Cannons for the Cause: A Novel of the American Revolution
by Martin R. Ganzglass (Somalia 1966–68)
A Peace Corps Writers Book
Reviewed by Thomas E. Coyne
Martin R. Ganzglass has been a Peace Corps Volunteer, a lawyer, a non-fiction author and is now a novelist who believes “thoroughly researched, well-written historical fiction will attract readers who otherwise would not read straight history books”.
And he is right!
The ranks of those who are turned off from the knowledge of days and decades gone by because of over emphasis on dates and place names would probably fill several armies. They never get to savor the meat and potatoes of past events; the unlikely stew of people, prejudices, truth and lies that are in our past and have shaped our present.
Cannons for the Cause begins a tale that, if the author has his way (and the stamina), will fill several volumes about the Revolutionary War. It starts in the bitter cold winter of December 1775 and January 1776 with a saga called by historian Victor Brooks “one of the most stupendous feats of logistics” of the entire war; the transport of fifty-nine cannons, together with carriages, flint, shot, side boxes, cannon balls and ramrods from Ft. Ticonderoga, New York to Dorchester Heights, Massachusetts overlooking the Harbor and the City of Boston. Harbor and city were occupied by the British Navy and Army fully intent on beating down the rebellious colonials defying the British Parliament. It was, equally, fully the intent of General George Washington and his Continental Army to free the harbor and city and these cannon provided the last link in the General’s net.
The narrative of this remarkable transport of heavy cannon by horse and ox-drawn sleds and wagons over rutted roads and snow covered hills, fields and rivers in extreme cold and exhausting conditions is also the story of Willem “Will” Stoner, a fifteen year old boy hired out by his father to drive a team of horses pulling one of those sleds. His experiences and observations throughout that journey and in the events following to the eventual liberation of Boston are the backdrop for a look at the American Revolution not usually seen in classroom textbooks.

■ **Requirement**
Copy the review of Cannons for the Cause exactly, from its title through the final sentence.

■ **Supplied material**
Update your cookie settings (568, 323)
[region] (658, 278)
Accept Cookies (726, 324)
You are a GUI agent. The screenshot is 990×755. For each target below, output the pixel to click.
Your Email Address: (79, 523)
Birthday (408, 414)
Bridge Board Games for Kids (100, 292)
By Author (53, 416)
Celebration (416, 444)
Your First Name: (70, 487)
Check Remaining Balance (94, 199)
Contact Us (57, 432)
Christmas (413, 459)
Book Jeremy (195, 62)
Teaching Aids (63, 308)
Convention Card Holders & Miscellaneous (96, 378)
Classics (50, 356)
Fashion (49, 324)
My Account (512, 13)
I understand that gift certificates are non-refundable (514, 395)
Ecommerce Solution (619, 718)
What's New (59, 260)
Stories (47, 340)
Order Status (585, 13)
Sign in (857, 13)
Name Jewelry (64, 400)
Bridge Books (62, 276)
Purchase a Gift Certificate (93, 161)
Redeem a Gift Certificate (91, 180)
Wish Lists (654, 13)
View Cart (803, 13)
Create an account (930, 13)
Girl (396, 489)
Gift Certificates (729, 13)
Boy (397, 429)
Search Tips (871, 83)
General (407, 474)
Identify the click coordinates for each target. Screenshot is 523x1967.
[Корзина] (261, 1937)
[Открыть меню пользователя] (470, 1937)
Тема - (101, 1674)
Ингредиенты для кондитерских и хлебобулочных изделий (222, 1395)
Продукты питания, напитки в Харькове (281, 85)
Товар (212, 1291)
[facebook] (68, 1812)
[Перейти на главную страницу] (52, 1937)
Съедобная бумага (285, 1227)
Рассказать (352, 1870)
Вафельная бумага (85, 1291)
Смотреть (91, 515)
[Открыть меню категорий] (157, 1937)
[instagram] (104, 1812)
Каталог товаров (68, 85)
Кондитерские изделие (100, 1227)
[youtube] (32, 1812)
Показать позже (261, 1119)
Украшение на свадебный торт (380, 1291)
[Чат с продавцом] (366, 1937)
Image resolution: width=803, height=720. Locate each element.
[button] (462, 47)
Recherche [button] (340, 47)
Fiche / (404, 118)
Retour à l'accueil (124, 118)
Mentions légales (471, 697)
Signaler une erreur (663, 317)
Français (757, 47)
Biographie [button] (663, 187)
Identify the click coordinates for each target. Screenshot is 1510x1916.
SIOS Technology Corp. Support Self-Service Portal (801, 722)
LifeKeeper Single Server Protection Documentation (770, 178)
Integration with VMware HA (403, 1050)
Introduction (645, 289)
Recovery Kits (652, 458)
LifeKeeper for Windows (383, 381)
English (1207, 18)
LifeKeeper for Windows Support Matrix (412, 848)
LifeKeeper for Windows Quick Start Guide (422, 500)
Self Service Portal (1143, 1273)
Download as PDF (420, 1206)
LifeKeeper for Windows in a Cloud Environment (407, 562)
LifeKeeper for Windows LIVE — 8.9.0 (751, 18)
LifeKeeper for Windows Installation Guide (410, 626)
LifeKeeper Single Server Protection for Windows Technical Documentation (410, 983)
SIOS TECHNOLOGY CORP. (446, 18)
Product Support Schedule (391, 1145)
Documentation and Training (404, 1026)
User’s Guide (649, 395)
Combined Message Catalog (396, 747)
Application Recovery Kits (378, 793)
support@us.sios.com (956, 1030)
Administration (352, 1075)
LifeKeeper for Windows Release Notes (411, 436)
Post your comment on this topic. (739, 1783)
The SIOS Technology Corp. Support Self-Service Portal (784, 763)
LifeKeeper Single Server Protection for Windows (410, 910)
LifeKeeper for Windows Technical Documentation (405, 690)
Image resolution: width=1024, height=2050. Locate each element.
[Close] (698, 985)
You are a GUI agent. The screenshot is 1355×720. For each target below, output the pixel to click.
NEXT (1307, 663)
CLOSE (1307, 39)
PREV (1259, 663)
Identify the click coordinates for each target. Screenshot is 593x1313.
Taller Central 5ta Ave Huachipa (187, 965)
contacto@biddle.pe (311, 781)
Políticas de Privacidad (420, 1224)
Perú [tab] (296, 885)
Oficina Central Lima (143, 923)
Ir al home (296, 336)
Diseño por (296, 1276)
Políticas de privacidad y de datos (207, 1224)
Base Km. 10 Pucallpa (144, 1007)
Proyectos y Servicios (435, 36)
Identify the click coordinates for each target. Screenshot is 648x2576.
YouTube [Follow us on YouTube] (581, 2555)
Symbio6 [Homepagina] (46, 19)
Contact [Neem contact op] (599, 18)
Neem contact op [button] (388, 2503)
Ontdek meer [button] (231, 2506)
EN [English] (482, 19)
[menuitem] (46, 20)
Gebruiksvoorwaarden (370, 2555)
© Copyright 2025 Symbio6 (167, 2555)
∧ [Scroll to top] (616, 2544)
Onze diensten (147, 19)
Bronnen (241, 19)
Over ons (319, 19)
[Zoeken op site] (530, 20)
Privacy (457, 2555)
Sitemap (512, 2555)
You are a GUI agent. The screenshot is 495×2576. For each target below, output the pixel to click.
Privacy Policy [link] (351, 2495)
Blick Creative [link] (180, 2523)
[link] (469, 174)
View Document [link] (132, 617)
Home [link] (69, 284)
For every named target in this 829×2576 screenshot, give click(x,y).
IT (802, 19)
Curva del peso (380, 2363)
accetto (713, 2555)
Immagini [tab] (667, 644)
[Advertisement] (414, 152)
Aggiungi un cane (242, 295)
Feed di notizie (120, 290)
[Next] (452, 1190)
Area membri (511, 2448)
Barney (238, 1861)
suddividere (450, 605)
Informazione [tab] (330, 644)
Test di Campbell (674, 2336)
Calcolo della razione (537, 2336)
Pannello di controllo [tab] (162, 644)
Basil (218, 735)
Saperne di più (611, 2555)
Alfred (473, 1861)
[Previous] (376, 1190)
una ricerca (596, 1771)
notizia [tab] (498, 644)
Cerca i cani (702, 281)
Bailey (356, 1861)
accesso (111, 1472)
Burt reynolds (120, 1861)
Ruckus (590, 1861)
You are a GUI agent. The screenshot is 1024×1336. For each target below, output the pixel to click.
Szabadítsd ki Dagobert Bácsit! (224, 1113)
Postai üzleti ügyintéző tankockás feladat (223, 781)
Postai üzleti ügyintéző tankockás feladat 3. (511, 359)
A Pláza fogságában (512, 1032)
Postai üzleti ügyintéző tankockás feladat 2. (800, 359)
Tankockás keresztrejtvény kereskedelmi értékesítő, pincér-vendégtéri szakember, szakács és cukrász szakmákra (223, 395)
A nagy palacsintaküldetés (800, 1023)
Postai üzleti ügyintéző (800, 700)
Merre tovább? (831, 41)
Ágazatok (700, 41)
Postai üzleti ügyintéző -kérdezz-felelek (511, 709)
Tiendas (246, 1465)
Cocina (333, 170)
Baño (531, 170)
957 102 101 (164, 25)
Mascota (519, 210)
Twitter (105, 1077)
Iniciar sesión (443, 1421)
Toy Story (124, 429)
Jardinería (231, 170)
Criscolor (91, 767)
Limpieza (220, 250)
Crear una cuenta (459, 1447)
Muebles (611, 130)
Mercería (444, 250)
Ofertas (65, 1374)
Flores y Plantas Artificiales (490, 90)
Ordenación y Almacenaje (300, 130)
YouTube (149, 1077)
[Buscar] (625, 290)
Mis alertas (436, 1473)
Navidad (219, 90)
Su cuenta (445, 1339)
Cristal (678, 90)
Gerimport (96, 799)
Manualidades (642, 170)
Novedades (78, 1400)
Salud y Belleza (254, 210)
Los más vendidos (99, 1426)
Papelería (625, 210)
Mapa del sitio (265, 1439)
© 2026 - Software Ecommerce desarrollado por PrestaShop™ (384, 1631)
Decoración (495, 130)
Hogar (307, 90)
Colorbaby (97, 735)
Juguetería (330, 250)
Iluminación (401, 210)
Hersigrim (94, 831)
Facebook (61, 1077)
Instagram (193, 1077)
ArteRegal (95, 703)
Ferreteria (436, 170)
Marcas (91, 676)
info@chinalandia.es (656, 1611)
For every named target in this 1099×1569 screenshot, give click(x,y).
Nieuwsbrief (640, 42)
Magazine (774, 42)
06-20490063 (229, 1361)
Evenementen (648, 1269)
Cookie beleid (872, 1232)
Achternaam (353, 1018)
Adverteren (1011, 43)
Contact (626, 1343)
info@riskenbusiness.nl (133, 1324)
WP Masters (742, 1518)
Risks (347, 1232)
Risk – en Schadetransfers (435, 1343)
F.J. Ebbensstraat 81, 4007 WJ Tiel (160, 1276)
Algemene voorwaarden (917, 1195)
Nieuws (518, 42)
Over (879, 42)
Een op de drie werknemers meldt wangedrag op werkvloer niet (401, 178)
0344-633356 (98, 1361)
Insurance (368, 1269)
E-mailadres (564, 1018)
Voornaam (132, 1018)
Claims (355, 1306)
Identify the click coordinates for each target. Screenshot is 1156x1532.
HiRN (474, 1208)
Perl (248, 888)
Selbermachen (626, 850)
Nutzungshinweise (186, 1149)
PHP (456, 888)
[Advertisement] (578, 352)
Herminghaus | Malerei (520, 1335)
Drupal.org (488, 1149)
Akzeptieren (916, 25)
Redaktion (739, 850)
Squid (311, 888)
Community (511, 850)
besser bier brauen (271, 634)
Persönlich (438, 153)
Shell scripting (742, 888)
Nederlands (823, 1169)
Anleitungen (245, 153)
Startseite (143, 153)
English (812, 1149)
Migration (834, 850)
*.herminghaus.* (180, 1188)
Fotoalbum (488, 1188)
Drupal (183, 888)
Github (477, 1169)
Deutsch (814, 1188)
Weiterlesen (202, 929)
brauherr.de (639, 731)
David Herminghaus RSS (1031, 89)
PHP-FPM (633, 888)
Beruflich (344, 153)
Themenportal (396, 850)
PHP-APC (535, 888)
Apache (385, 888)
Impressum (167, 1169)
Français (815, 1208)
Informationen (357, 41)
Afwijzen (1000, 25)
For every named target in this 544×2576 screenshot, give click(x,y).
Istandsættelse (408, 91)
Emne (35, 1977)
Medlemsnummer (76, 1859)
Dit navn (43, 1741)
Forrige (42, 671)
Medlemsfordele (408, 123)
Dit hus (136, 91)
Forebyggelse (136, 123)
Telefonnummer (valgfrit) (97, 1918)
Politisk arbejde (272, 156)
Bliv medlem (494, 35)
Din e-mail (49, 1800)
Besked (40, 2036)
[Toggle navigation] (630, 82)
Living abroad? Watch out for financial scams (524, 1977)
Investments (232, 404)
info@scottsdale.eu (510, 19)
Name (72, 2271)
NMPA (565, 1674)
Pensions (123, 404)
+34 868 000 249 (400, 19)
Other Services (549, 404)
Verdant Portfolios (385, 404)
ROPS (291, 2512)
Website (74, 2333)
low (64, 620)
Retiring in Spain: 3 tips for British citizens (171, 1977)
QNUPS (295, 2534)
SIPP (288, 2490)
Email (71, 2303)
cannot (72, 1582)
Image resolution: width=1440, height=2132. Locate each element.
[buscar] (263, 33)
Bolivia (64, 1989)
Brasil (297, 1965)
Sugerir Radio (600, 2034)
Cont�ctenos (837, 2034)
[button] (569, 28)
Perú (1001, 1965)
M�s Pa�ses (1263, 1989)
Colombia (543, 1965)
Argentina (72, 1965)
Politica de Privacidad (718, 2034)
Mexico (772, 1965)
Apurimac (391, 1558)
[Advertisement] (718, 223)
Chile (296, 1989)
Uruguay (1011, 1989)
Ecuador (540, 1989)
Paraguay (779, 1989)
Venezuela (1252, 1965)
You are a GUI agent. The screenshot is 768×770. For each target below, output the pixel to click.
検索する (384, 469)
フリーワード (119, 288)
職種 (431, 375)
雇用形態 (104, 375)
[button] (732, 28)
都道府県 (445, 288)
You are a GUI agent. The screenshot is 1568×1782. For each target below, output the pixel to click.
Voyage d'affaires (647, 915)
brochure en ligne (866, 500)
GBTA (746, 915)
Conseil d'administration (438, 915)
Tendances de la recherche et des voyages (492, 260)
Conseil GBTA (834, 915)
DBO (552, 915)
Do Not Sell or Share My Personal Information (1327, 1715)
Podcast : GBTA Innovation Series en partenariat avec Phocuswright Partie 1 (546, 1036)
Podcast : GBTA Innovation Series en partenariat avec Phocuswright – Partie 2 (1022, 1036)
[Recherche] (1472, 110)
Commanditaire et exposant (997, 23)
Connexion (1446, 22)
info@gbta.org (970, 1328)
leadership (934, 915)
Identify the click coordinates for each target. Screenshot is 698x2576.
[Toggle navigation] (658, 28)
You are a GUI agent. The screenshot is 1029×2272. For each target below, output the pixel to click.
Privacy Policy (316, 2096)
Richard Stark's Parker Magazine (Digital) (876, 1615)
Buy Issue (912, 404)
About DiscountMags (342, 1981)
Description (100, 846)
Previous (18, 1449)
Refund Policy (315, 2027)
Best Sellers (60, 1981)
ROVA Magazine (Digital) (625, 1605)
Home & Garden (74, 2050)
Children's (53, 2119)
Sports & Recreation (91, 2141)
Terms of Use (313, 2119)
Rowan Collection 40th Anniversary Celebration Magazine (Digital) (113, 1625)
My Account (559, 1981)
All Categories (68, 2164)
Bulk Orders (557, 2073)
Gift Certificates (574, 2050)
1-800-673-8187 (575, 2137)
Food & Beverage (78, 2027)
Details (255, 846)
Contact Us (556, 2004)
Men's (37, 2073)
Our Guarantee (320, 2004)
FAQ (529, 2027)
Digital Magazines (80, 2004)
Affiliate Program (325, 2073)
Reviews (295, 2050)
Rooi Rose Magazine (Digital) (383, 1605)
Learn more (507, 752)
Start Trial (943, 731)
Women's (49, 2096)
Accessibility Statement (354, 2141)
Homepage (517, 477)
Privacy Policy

■ **Problem solution**
Cannons for the Cause: A Novel of the American Revolution
by Martin R. Ganzglass (Somalia 1966–68)
A Peace Corps Writers Book
Reviewed by Thomas E. Coyne
Martin R. Ganzglass has been a Peace Corps Volunteer, a lawyer, a non-fiction author and is now a novelist who believes “thoroughly researched, well-written historical fiction will attract readers who otherwise would not read straight history books”.
And he is right!
The ranks of those who are turned off from the knowledge of days and decades gone by because of over emphasis on dates and place names would probably fill several armies. They never get to savor the meat and potatoes of past events; the unlikely stew of people, prejudices, truth and lies that are in our past and have shaped our present.
Cannons for the Cause begins a tale that, if the author has his way (and the stamina), will fill several volumes about the Revolutionary War. It starts in the bitter cold winter of December 1775 and January 1776 with a saga called by historian Victor Brooks “one of the most stupendous feats of logistics” of the entire war; the transport of fifty-nine cannons, together with carriages, flint, shot, side boxes, cannon balls and ramrods from Ft. Ticonderoga, New York to Dorchester Heights, Massachusetts overlooking the Harbor and the City of Boston. Harbor and city were occupied by the British Navy and Army fully intent on beating down the rebellious colonials defying the British Parliament. It was, equally, fully the intent of General George Washington and his Continental Army to free the harbor and city and these cannon provided the last link in the General’s net.
The narrative of this remarkable transport of heavy cannon by horse and ox-drawn sleds and wagons over rutted roads and snow covered hills, fields and rivers in extreme cold and exhausting conditions is also the story of Willem “Will” Stoner, a fifteen year old boy hired out by his father to drive a team of horses pulling one of those sleds. His experiences and observations throughout that journey and in the events following to the eventual liberation of Boston are the backdrop for a look at the American Revolution not usually seen in classroom textbooks.